Interbolsa, the Andean nation's biggest brokerage with about 50,000 clients and one-third of daily operations on the stock market, on Tuesday ceded control of its local bond portfolio to Bancolombia SA.

The speedy decision to liquidate Interbolsa indicates a lack of market confidence in the brokerage, said Cardenas, ruling out broader problems in Colombia's financial markets.

Market players have so far reacted with caution over Interbolsa's woes, agreeing it is probably an isolated case but also staying alert to any signs of a spillover to other financial institutions and contagion from perceived risk.

The market watchdog had previously said it would study Interbolsa's books and make a decision within two months.

"The regulator's move this morning is a strong move - it sends a clear message to the market that whatever they found is not acceptable and on those grounds action needs to be taken immediately," said Rupert Stebbings, managing director of Celfin Capital in Medellin.

"It's a short sharp shock but this is a market that in terms of the financial strength has proven itself to be very resilient during the recent years of global crisis," said Stebbings.

Still, central bank official Hernando Vargas said on Wednesday the monetary authority would provide extra liquidity to brokerages via repurchase agreements backed by corporate debt holdings and "preserve general liquidity in the economy."
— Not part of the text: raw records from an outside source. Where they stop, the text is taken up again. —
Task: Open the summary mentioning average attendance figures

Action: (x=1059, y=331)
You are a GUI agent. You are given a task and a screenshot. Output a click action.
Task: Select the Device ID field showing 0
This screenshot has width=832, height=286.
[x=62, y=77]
The regulator has been keeping an eye on brokerages and their liquidity for the last several weeks, said Gerardo Hernandez, who heads the market watchdog.

The liquidation does not impact Interbolsa's parent company Grupo Interbolsa.

PROTECTING THE MARKET

Cardenas told reporters the liquidation announcement came after Fogafin, a state-run guarantees fund, questioned the "viability" of Interbolsa in a letter to the regulator.

"There is a lack of confidence on the part of agents that provide liquidity to Interbolsa," he said. "This is the best form of protecting the interests of Colombia's financial market."

The government blames Interbolsa's cash flow problems on poor management - which began when it became too dependent on liquidity from repurchase agreements tied to the price of shares - and insists Colombia remains attractive to investors.

Colombia's capital markets have risen steadily over the past several years as a U.S.-backed offensive against Marxist rebels and right-wing paramilitaries made the nation safer for business. Local companies are increasingly going public to tap local resources for investment abroad.

Foreign direct investment this year is expected to reach a record $17 billion, mostly in the oil and mining sectors. In 2002, when many international investors rejected Colombia because of the violence caused by decades of war, the economy attracted just $2 billion.

"I don't think there's any danger to the financial system, but when this sort of thing happens the situation gets bigger simply due to contagion of that concern," said the manager of a financial entity who asked that his name not be used.

Cardenas said investors with shares and other securities managed by Interbolsa will be able to shift them to other brokerages. Interbolsa on Tuesday handed management of 1.6 trillion pesos ($875 million) of local Treasury bonds, known as TES, to Bancolombia, the nation's biggest bank by assets.

The market regulator last took control of an entity in 2011, when it liquidated the Proyectar Valores brokerage over poor management.